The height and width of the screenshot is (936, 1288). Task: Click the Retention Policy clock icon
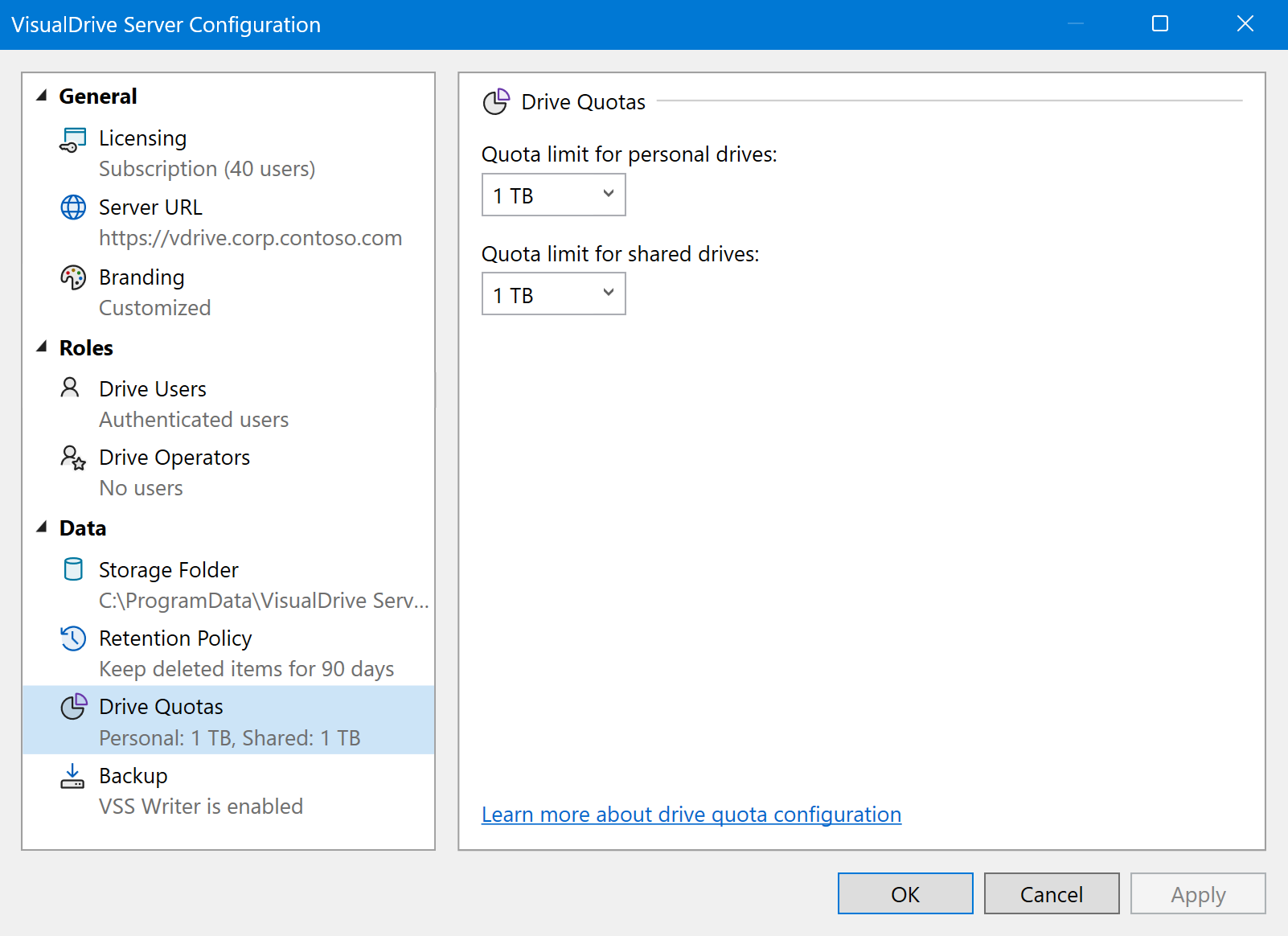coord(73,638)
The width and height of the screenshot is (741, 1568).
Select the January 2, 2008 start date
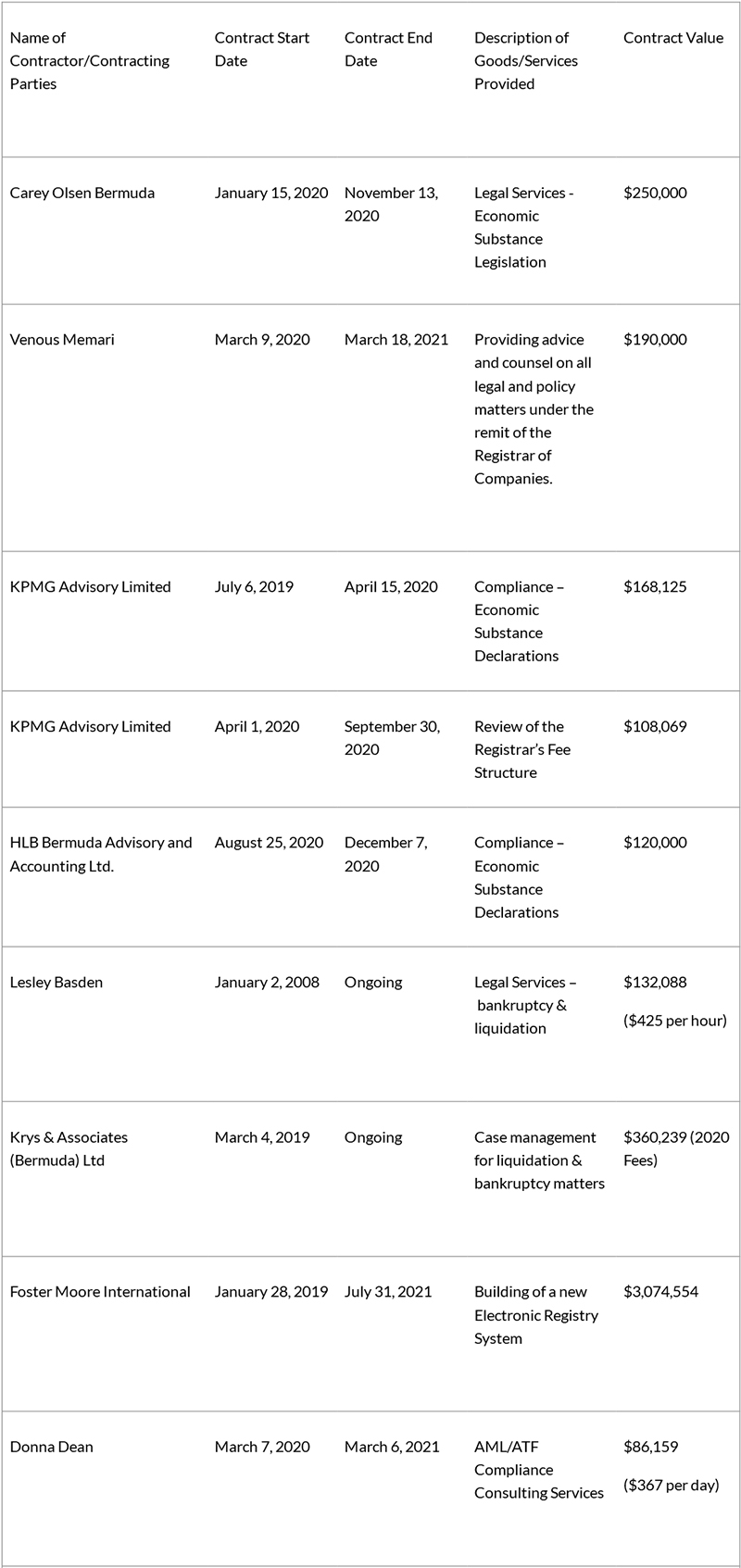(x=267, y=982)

──────────────────────────────

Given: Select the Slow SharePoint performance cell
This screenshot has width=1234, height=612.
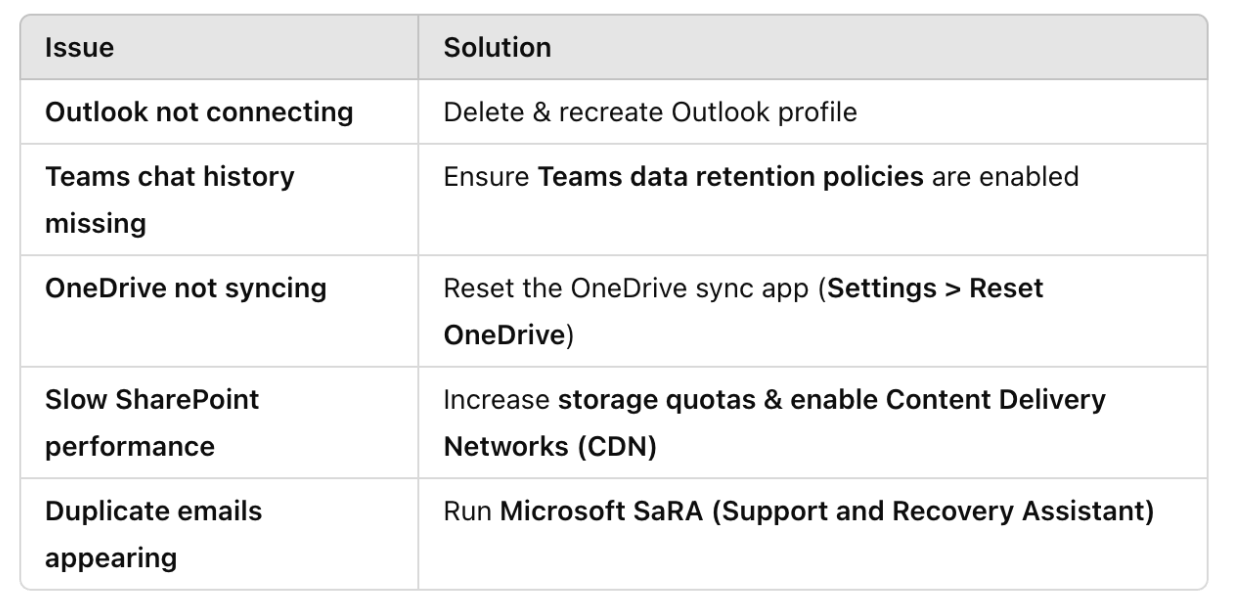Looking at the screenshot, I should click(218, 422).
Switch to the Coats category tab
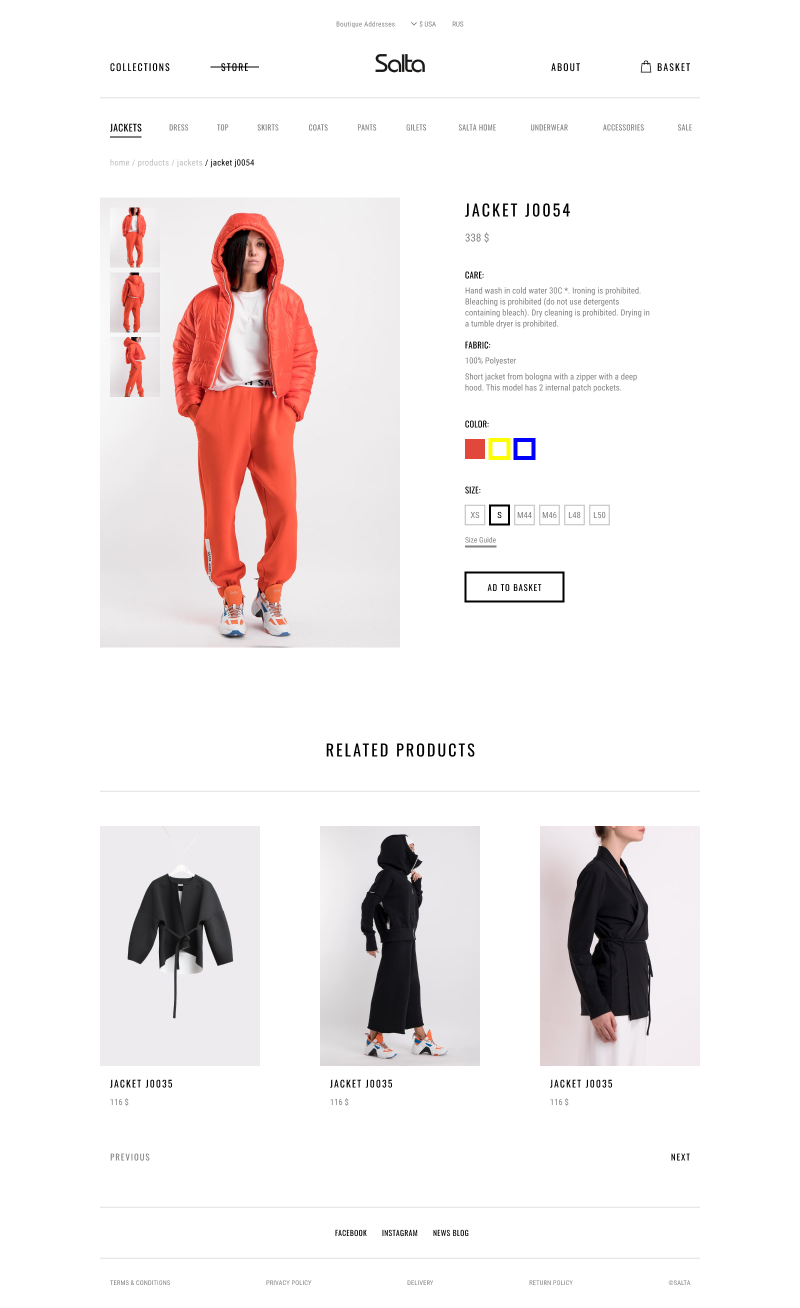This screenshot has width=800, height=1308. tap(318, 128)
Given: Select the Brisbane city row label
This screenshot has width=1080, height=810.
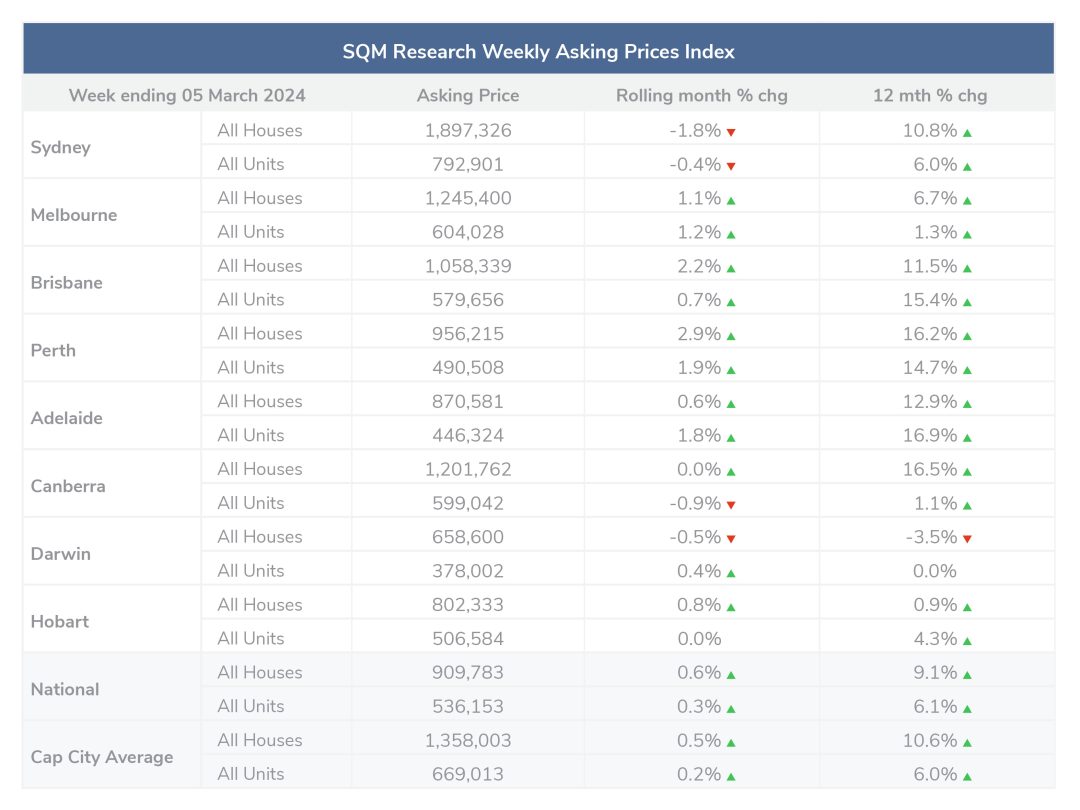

──────────────────────────────

* _Aim of the task_
Copy out every line from the one containing "Given: Select the Slow" down to the one containing "This screenshot has width=1080, height=810.", both included, and leave the pictures out.

* _The solution_
Given: Select the Slow SharePoint performance cell
This screenshot has width=1234, height=612.
Looking at the screenshot, I should click(218, 422).
Switch to the Coats category tab
This screenshot has width=800, height=1308. tap(318, 128)
Given: Select the Brisbane city row label
This screenshot has width=1080, height=810.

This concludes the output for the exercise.